──────── Texte extrait
La visite du Centre Pompidou de Metz s’impose ! Pour contempler l’œuvre de Fernand Léger, apprendre et s’étonner… Jusqu’au 30/10, l’exposition nous plonge dans L’âge des extrêmes du court XXème siècle, cher à Eric Hobsbawm. L’œuvre se confond avec la vie créatrice du peintre et sculpteur, ainsi organisée en un parcours de huit étapes. Qui permettent de saisir à la fois une époque, des mutations sociales, techniques et économiques, une démarche artistique et une ambition culturelle comme projet politique.
L’exposition Fernand Léger, largement documentée sur les sites internet, vient à propos questionner la modernité. Elle trouve parfaitement sa place dans un musée national d’art moderne signifiant par son architecture son entrée dans le XXIème siècle. Il existe de multiples manières de voir cette exposition, il faut prendre son temps, ne pas hésiter aux aller–retour, tout en profitant du Centre Pompidou de Metz et de son JARDIN INFINI : une sorte de pied de nez à l’éloge industriel et urbain de Léger !
Nous sommes nombreux, avec nos limites dans la connaissance artistique, à faire de Fernand Léger une sorte d’icône d’un art populaire représenté par ses grandes toiles aux personnages volumineux, les regards fixés vers un horizon qu’on imagine heureux. Ils travaillent sur le chantier, jouent de la musique, dansent ou font des numéros de cirque et s’arrêtent de pédaler pour nous inviter à les rejoindre. Il ne faut pas se tromper d’époque et d’enjeu dans les différents courants de cet « art moderne », ils troublent le regard du passant et l’obligent à s’interroger sur la représentation du monde, des gens et des choses. « La beauté est partout », affirme Fernand Léger, « dans l’ordre des casseroles, sur le mur blanc de la cuisine, plus peut être que dans votre salon du XVIIIème siècle ou dans les musées officiels ! ».
Fernand Léger a commencé sa vie comme apprenti dans un cabinet d’architecte, il sait dessiner et découvre la couleur dans les toiles de Paul Cézanne. Il sera soldat pendant la première guerre mondiale et Verdun sera son « académie du cubisme ». Après l’invasion de la France en 1940, il s’exile aux États-Unis et rencontre d’autres artistes. L’écriture, la photographie, le cinéma et la mise en scène feront de lui un artiste multidimensionnel. Les écrits, l’enseignement et l’engagement de Fernand Léger ouvrent d’autres portes sur son œuvre. Il est de son temps et pour son temps. Il partage avec Le Corbusier une conception industrieuse du monde en mouvement où l’esthétique du quotidien, l’habitat, le travail, l’éducation et les loisirs sont présents et représentés dans des formes éclatées et des couleurs éclatantes. Cela n’est pas toujours compris et c’est sans doute la raison pour laquelle sa toile « Les constructeurs », qu’il souhaitait offrir à la CGT, lui sera refusée au prétexte que les travailleurs ne comprendraient pas ses personnages en pause sur une structure métallique.
────────────────
──────── Liste
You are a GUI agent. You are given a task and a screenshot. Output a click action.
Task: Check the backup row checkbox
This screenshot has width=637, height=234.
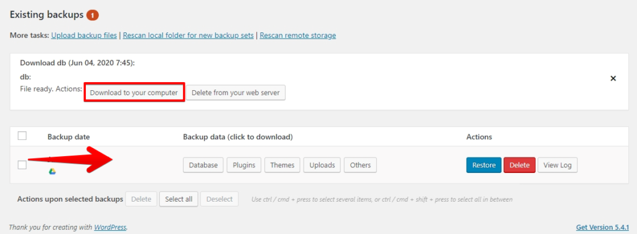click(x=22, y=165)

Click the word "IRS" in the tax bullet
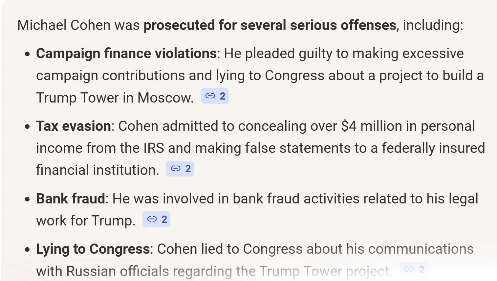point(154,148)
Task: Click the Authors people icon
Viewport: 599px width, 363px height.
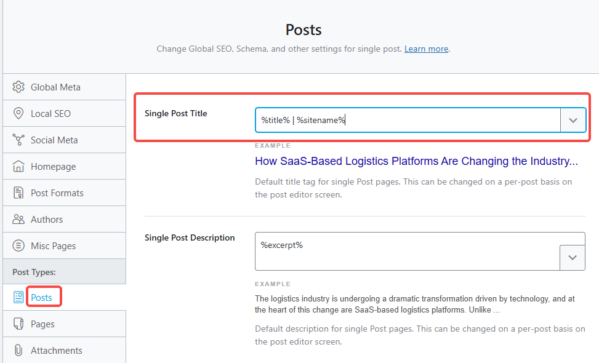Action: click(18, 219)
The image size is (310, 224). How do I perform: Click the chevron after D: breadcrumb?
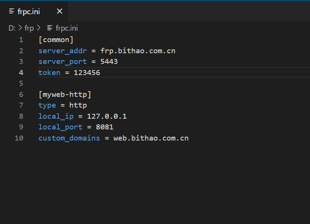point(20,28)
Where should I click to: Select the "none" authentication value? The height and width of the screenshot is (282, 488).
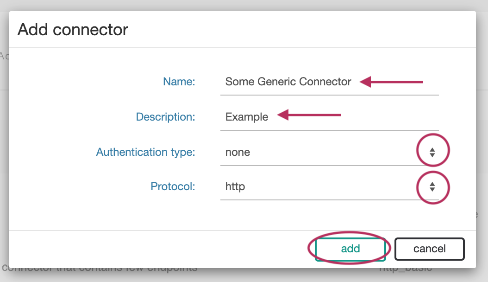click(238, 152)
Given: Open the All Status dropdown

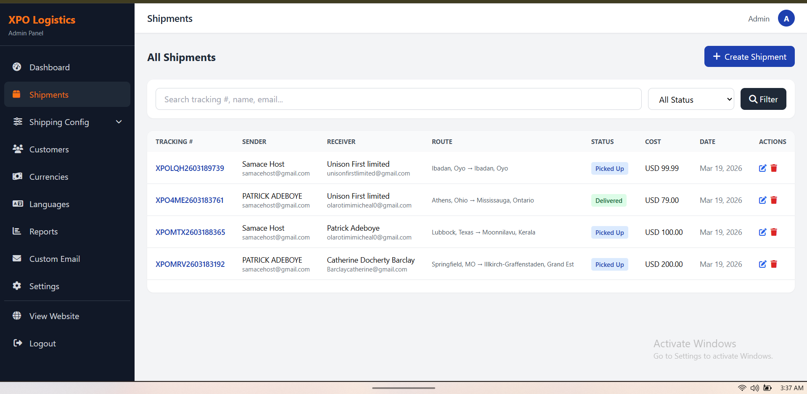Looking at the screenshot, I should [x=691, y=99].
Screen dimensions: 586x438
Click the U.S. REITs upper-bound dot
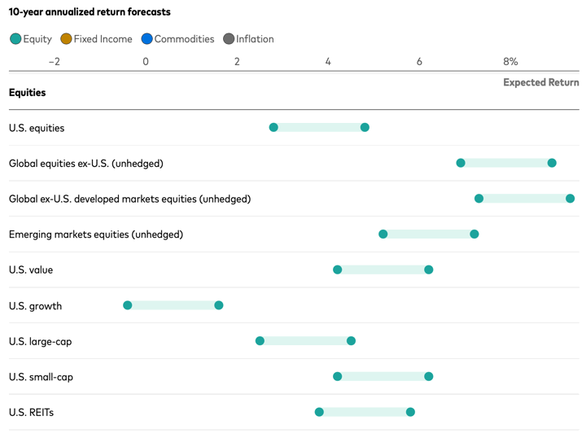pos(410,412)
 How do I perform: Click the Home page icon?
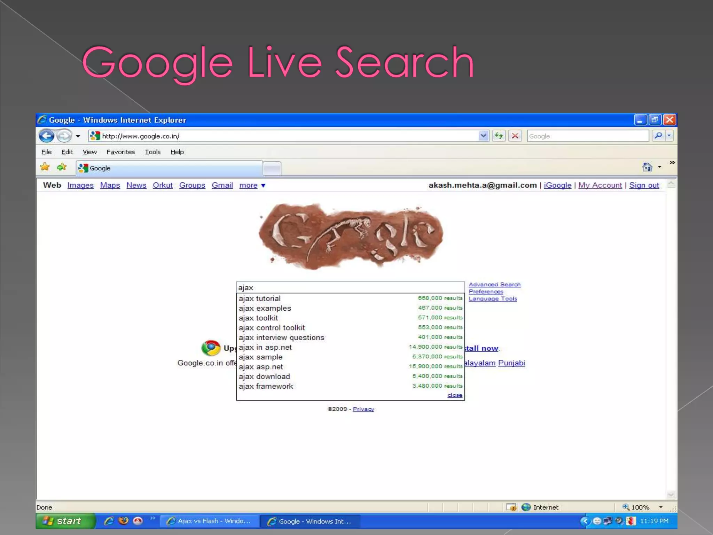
────────────────
──────── Liste
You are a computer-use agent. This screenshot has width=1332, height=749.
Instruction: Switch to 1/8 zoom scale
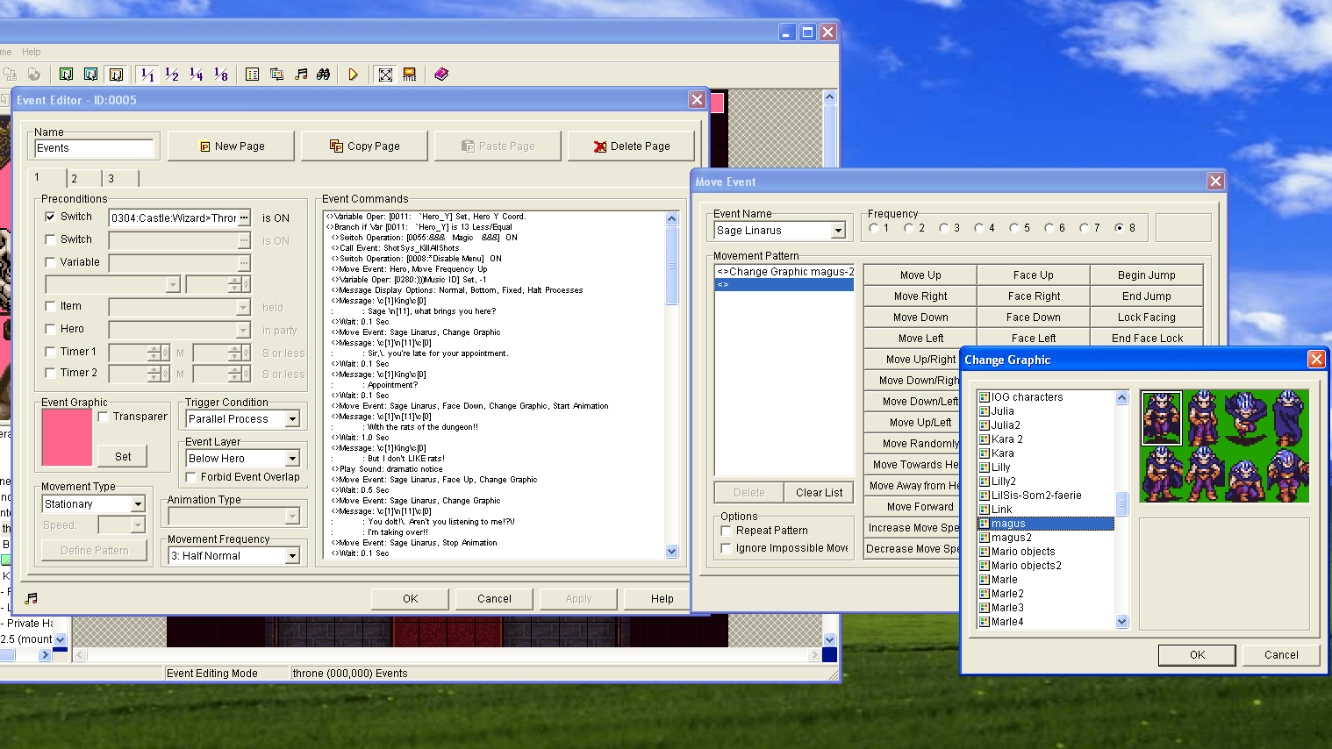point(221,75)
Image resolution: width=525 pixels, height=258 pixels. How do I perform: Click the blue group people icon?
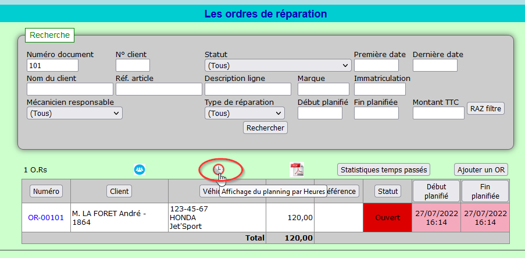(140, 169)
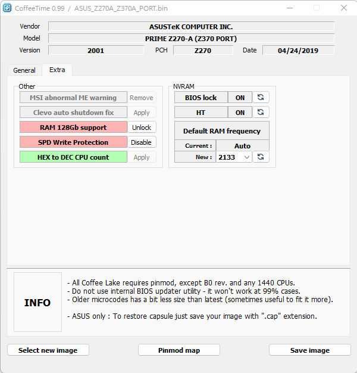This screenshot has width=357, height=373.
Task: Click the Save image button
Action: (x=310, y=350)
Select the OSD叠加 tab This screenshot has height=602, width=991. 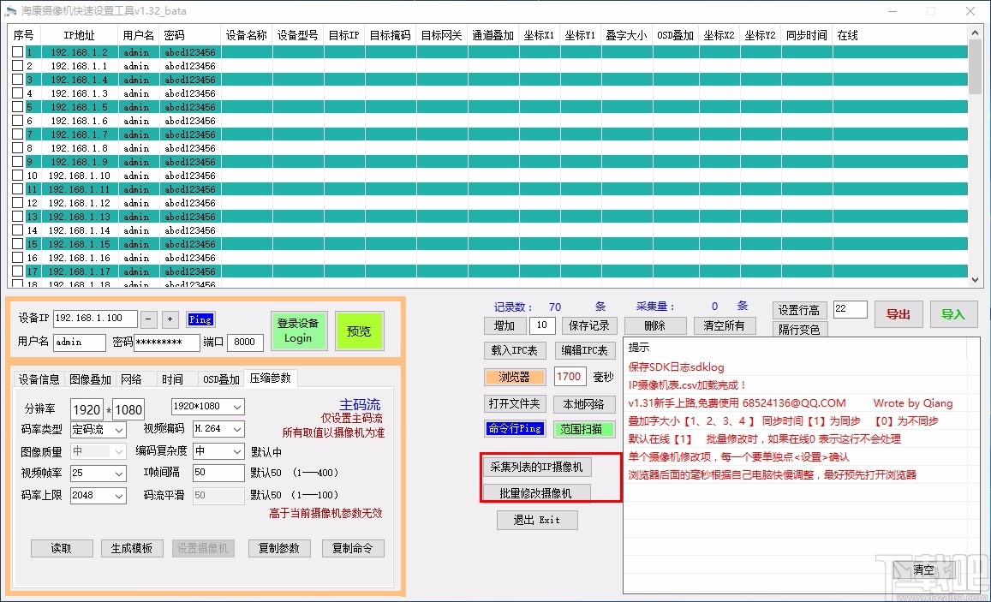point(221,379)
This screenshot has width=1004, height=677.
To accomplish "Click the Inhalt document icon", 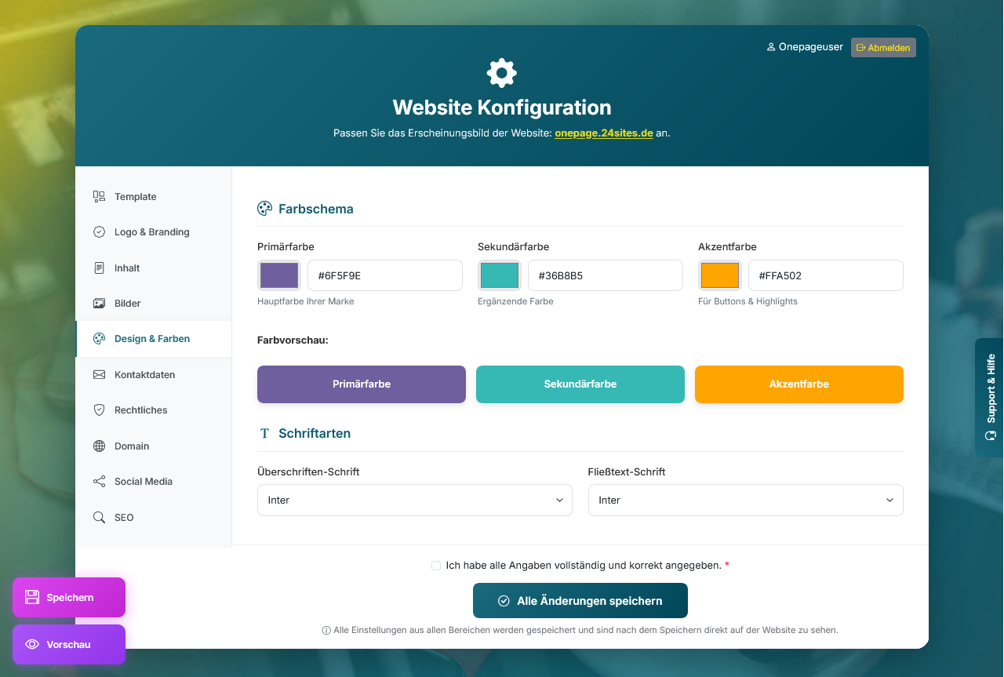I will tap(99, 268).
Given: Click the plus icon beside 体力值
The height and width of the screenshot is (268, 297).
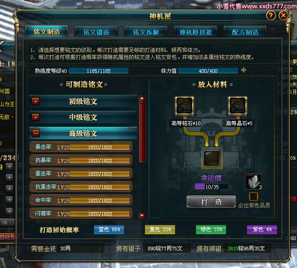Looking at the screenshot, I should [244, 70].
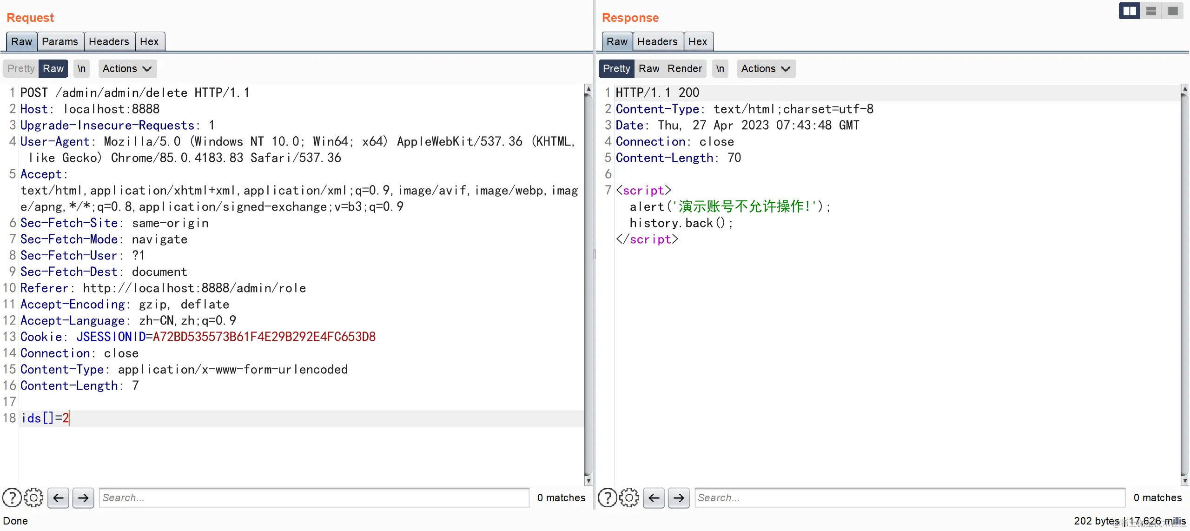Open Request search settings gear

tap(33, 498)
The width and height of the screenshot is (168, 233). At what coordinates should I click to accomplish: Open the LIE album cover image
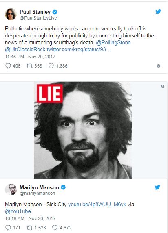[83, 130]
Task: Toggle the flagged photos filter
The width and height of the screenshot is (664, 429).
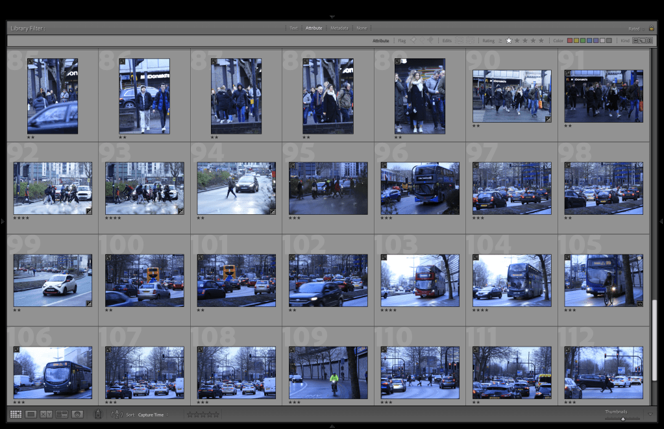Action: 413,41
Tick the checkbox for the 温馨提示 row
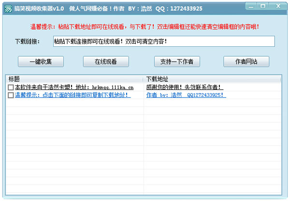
────────────────
Mettez à jour le passage du texte sur Fernand Léger compris entre « La visite du » et « comme projet politique. », inclus, en remplaçant « parcours » par « itinéraire ». Les lignes qui précèdent ne sont pas nécessaires ici.

Résultat attendu:
La visite du Centre Pompidou de Metz s’impose ! Pour contempler l’œuvre de Fernand Léger, apprendre et s’étonner… Jusqu’au 30/10, l’exposition nous plonge dans L’âge des extrêmes du court XXème siècle, cher à Eric Hobsbawm. L’œuvre se confond avec la vie créatrice du peintre et sculpteur, ainsi organisée en un itinéraire de huit étapes. Qui permettent de saisir à la fois une époque, des mutations sociales, techniques et économiques, une démarche artistique et une ambition culturelle comme projet politique.